The risk of bias and methodological quality of included studies will be assessed using the Quality in Prognosis Studies (QUIPS) tool [19], which is specifically designed for use in prognostic studies. The methodology of individual observational studies will also be assessed against the STROBE (Strengthening the Reporting of Observational Studies in Epidemiology) criteria [20]. Two separate reviewers (NJ, IA) will undertake the risk of bias assessment. The results will be included in the final report for readers’ information and we will also include a sensitivity analysis excluding low-quality papers to determine their impact on outcomes. A Grading of Recommendations Assessment, Development and Evaluation working group (GRADE) quality score will be undertaken to give an estimate of confidence in the cumulative outcomes [21]. GRADE is a standardised framework for making a systematic, transparent summary of evidence and presenting this in a manner that can help inform clinical practice. It is widely used in systematic reviews and recommended by the Cochrane Collaboration. The GRADE assessment considers eight key domains to give an estimate of overall confidence of the summary outcomes. Whilst observational studies are initially given a low GRADE score, they can be marked up if there is evidence of a dose-response gradient, a large effect size for the outcome or where residual confounding factors would be expected to increase the overall effect size. This means it is possible for some observational reviews to provide estimates with a high degree of confidence. GRADE recommends marking evidence down where there is evidence of risk of bias, imprecision, inconsistency, indirectness and publication bias. GRADE tables will be included in the final report to provide a clear and accessible synthesis of this process.

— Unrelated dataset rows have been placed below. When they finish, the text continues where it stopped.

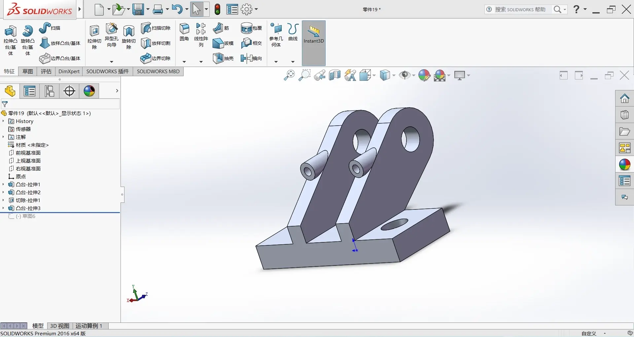Screen dimensions: 634x337
Task: Open the Appearances color ball in task pane
Action: click(x=624, y=164)
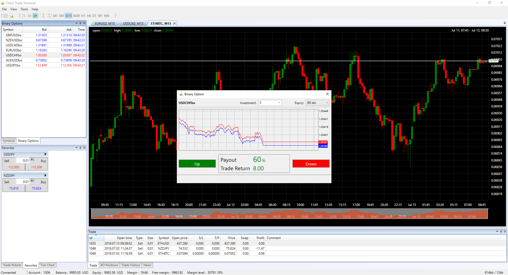
Task: Click the zoom in magnifier icon
Action: [x=42, y=16]
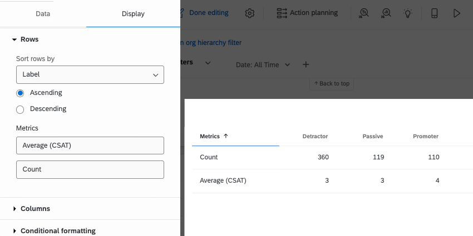Click Done editing button
The image size is (473, 236).
tap(208, 13)
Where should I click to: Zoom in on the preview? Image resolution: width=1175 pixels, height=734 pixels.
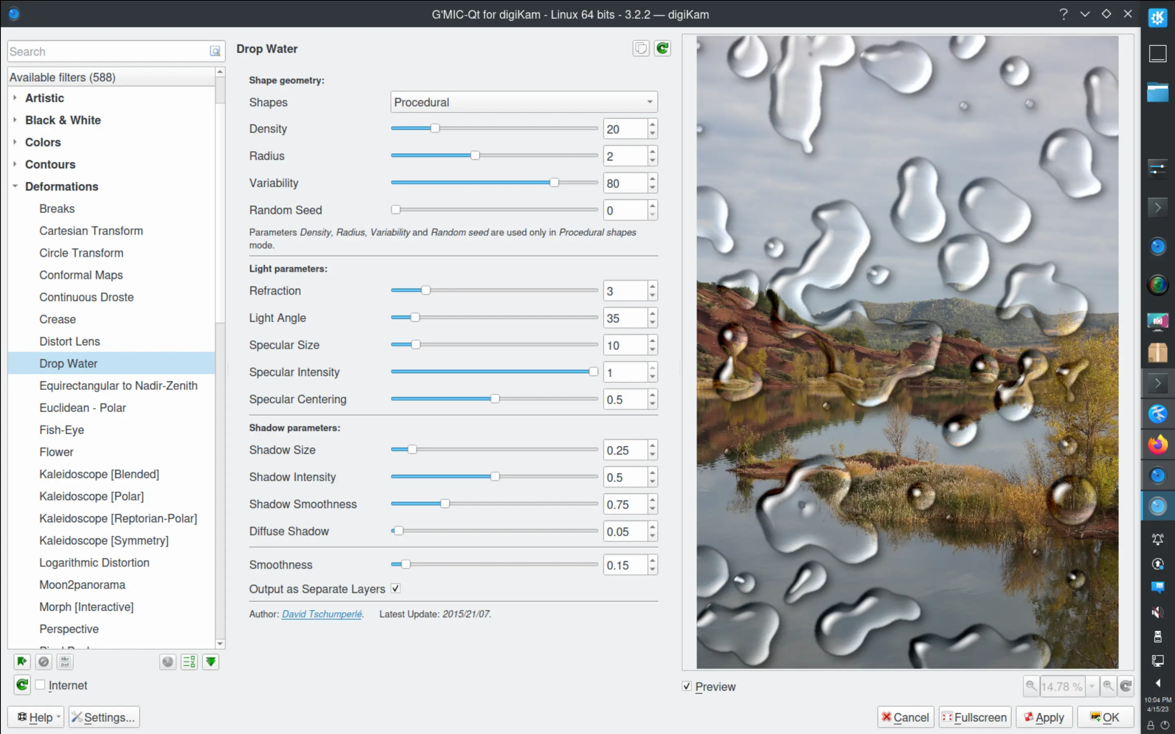(x=1108, y=686)

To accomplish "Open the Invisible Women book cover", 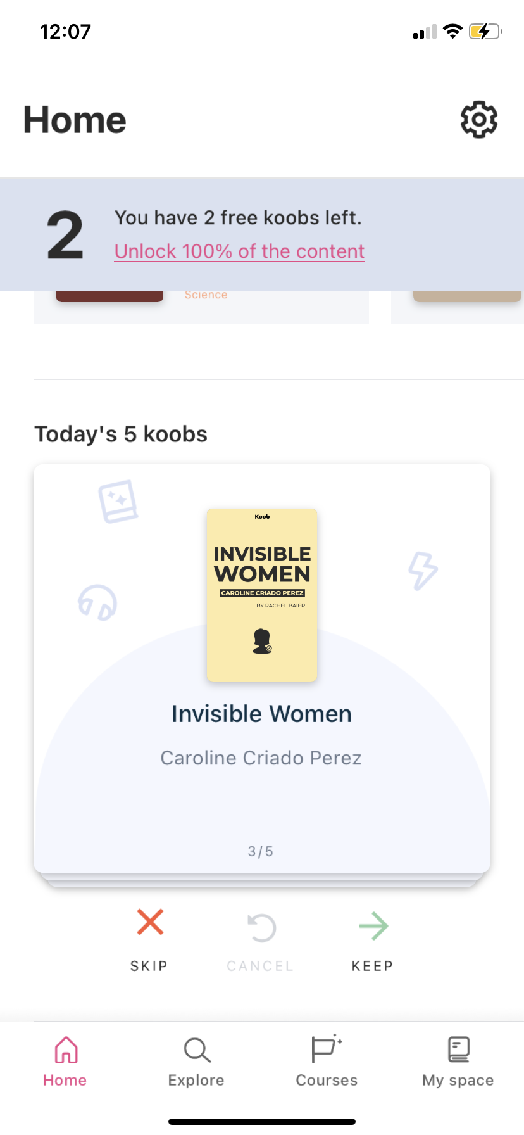I will pyautogui.click(x=262, y=595).
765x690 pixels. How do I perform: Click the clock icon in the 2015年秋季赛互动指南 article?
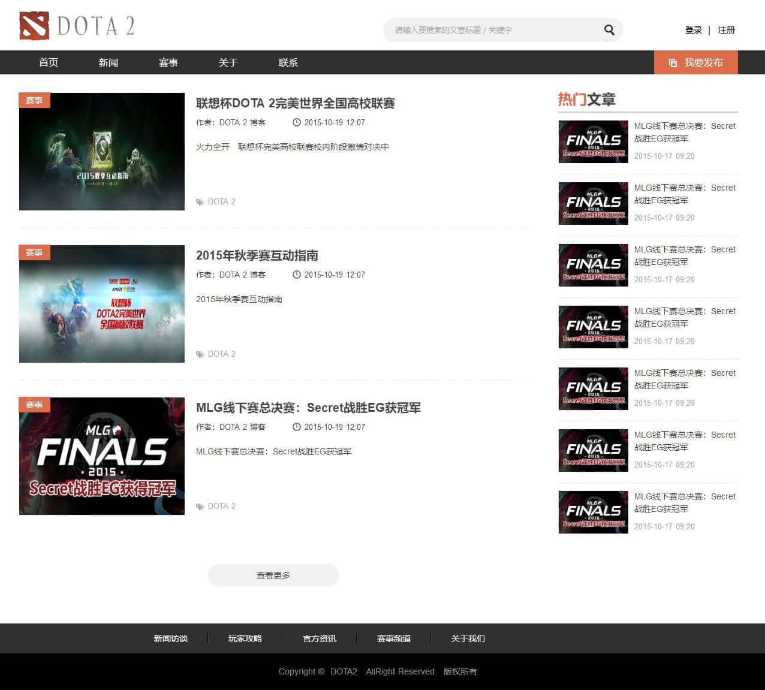[296, 275]
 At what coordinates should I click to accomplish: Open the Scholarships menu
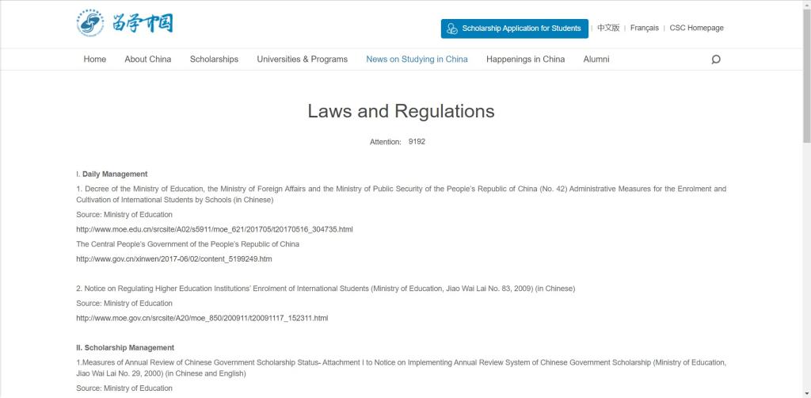[x=214, y=59]
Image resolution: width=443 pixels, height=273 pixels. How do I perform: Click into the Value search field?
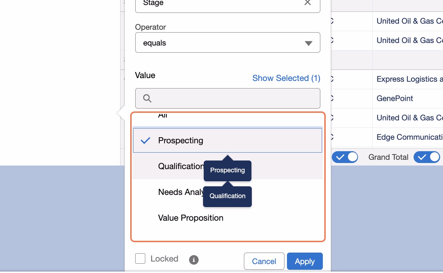(227, 98)
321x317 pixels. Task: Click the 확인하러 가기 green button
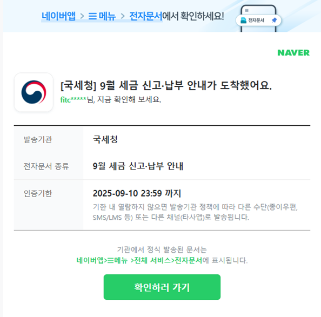tap(162, 287)
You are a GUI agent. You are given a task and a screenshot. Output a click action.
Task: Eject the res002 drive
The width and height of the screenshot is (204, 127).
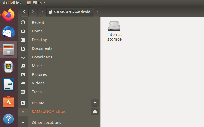pyautogui.click(x=95, y=103)
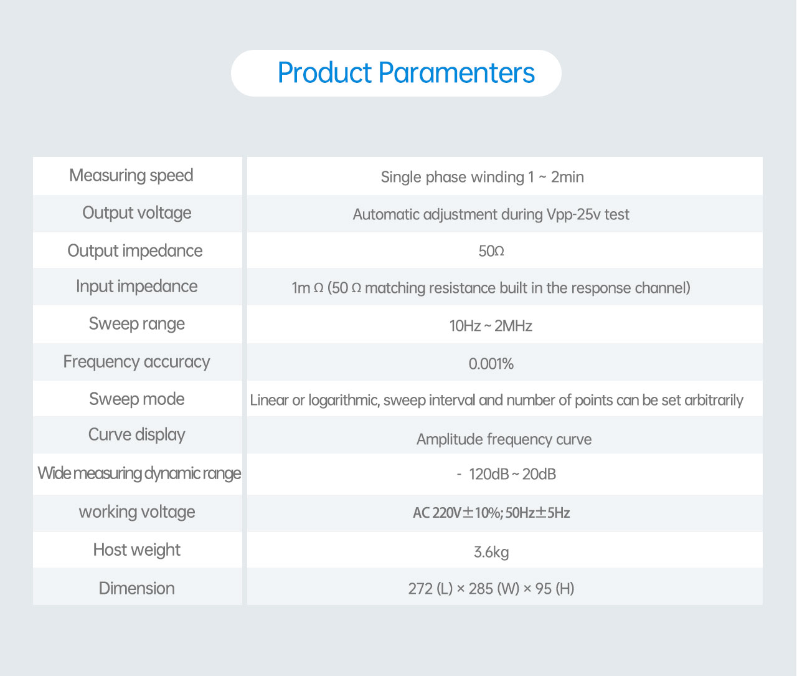Select the Output impedance label

click(135, 250)
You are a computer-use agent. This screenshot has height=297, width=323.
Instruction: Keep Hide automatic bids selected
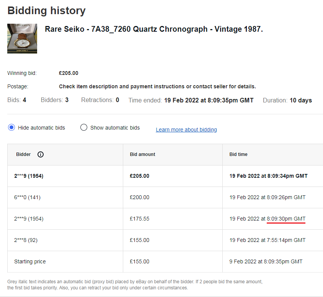(x=11, y=127)
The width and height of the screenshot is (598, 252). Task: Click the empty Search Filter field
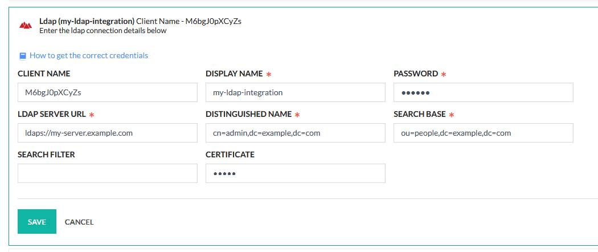tap(108, 173)
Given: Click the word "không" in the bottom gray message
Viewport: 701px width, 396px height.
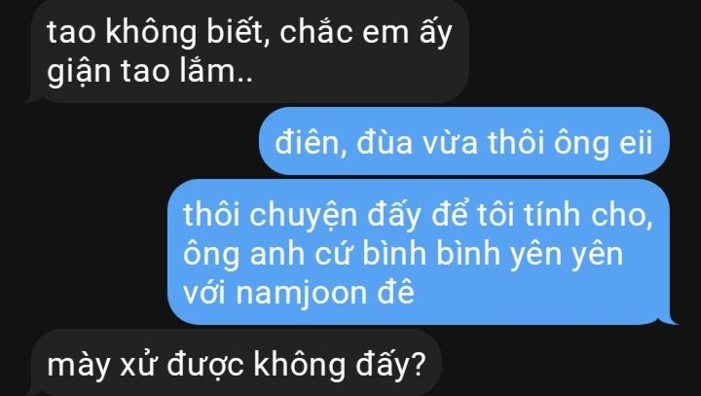Looking at the screenshot, I should coord(300,365).
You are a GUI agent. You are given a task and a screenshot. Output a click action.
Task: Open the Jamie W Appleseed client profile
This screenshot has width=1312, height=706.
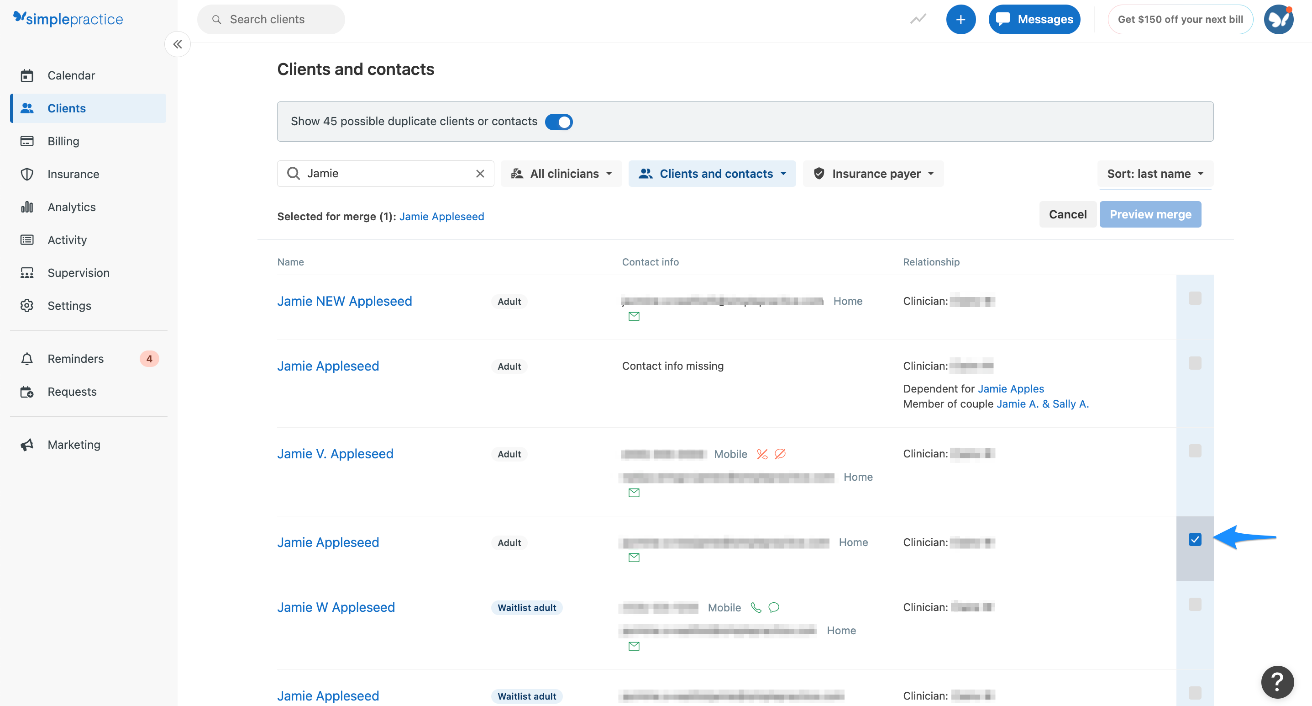click(336, 607)
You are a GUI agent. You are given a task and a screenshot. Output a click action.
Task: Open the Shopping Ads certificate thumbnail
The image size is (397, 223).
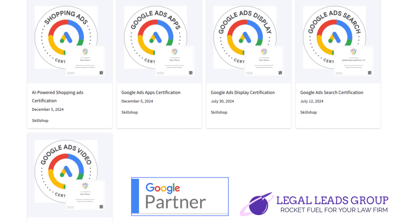point(85,61)
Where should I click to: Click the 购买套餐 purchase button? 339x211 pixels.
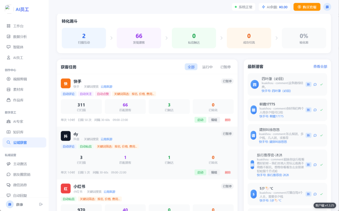[x=307, y=7]
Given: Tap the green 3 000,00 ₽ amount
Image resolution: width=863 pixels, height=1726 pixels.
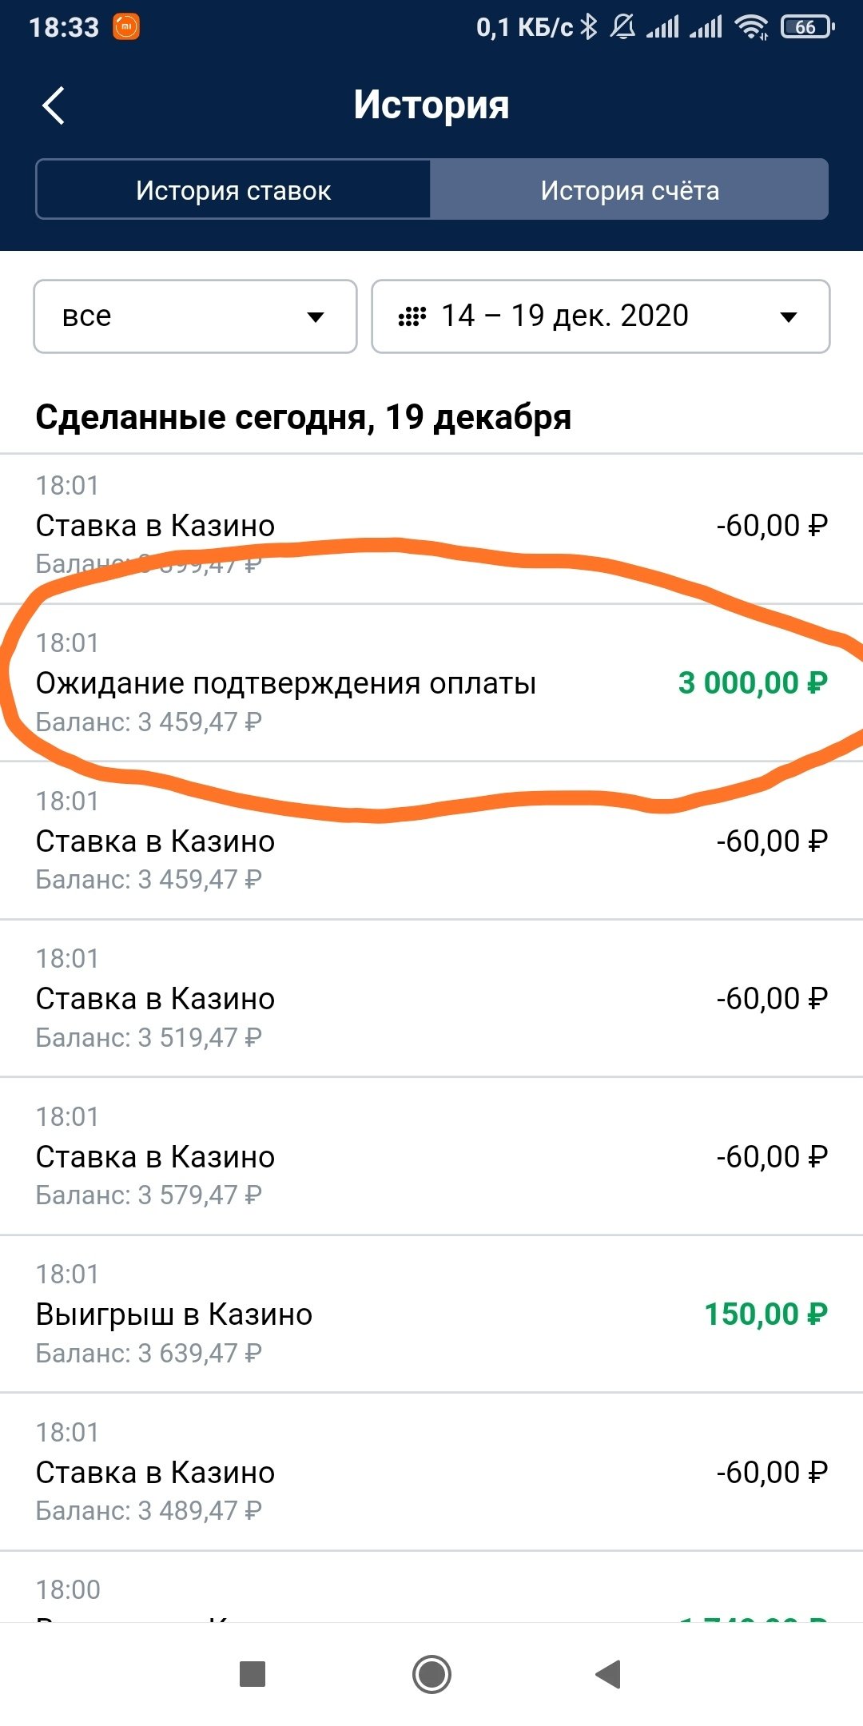Looking at the screenshot, I should coord(753,683).
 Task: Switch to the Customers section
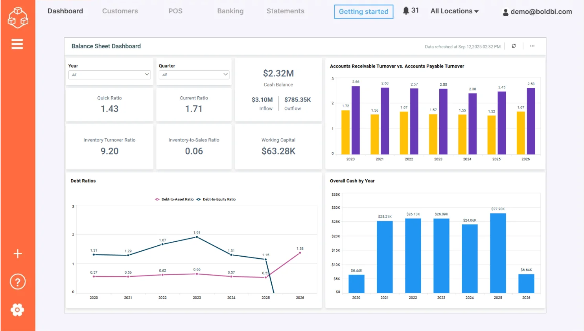click(x=120, y=11)
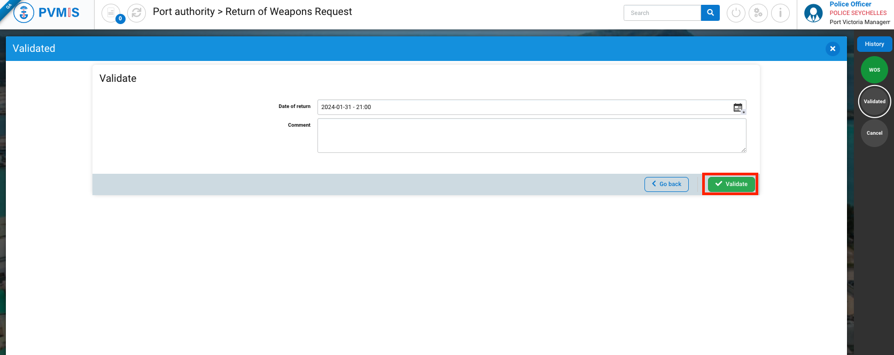This screenshot has width=894, height=355.
Task: Select the Cancel status circle
Action: click(874, 133)
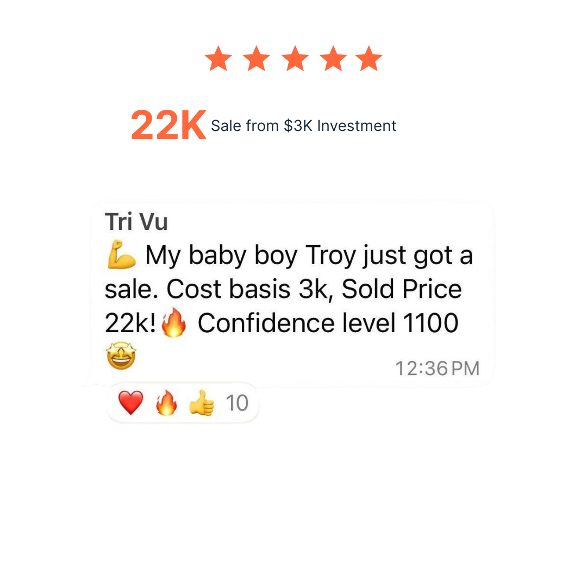Select the middle orange rating star
This screenshot has height=587, width=587.
tap(294, 59)
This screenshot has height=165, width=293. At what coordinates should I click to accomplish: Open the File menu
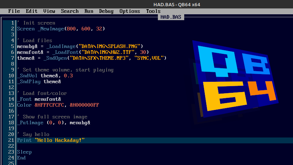pos(14,11)
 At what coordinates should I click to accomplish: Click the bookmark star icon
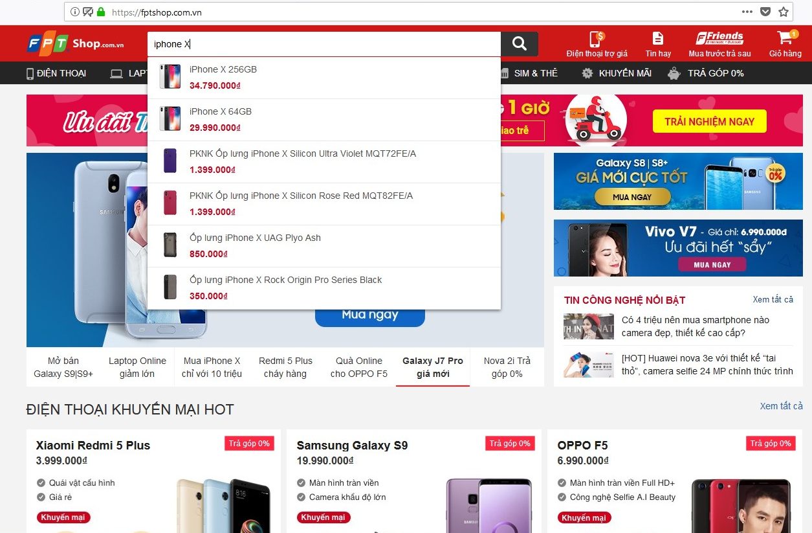tap(784, 12)
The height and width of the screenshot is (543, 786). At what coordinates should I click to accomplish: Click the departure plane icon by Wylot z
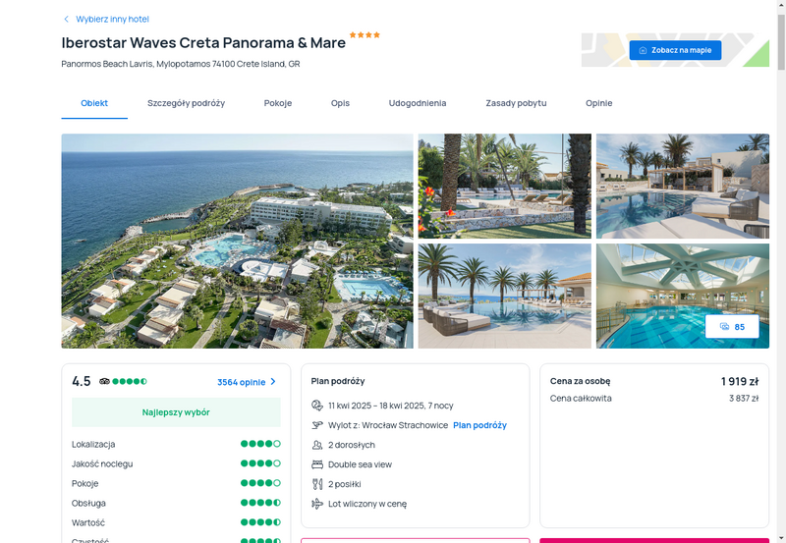(317, 425)
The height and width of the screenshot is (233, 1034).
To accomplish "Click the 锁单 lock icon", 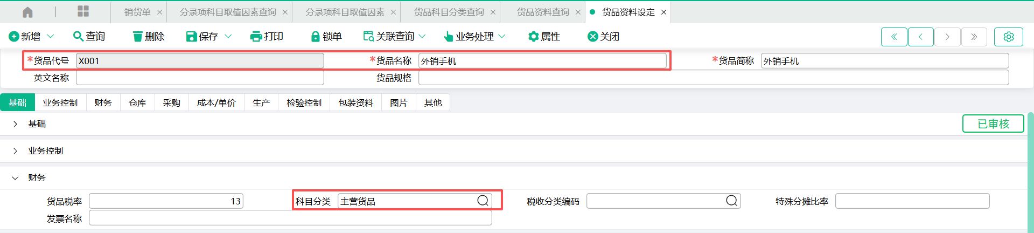I will click(316, 36).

All data will be analysed using STATA version 14 software with specialist statistician input (AR) during the review stage. Summary tables will be included to present study information and key outcomes in a structured format. Meta-analysis will be performed, where possible, of percentage survival at various time points, e.g. 1 year, 5 years and 10 years, and results presented as forest plots. If sufficient data are available, a summary survival curve will be produced from survival probabilities and numbers of at-risk patients at time points across the studies. Heterogeneity will be assessed using the chi-squared and I² statistics respectively and causes for heterogeneity sought and discussed, using sensitivity analysis where possible. We plan to undertake subgroup analysis by study setting, study decade, participant age, degree of left ventricular impairment and compliance with guideline-recommended medication and device use. Sensitivity analysis will be performed to exclude studies deemed of low methodological quality based on their QUIPs score. Forest plots will be included to test for publication bias. We plan to undertake the meta-analysis using random effects modelling since there will be some variability due to clinical and methodological differences between the studies. Meta-analysis of potential prognostic factors will be carried out including age at diagnosis, gender, left ventricular ejection fraction, comorbidities and treatment. If effect estimates such as log odds ratios or log hazard ratios and their corresponding standard errors are not directly available, we will estimate them using relevant data where possible. Adjusted and unadjusted effect estimates will be presented separately. Where studies use different cut-points and methods of measurement, we will perform a separate meta-analysis for each subset of studies that used the same measurement and cut-point. We will report any instances where it has not been possible to undertake a planned meta-analysis.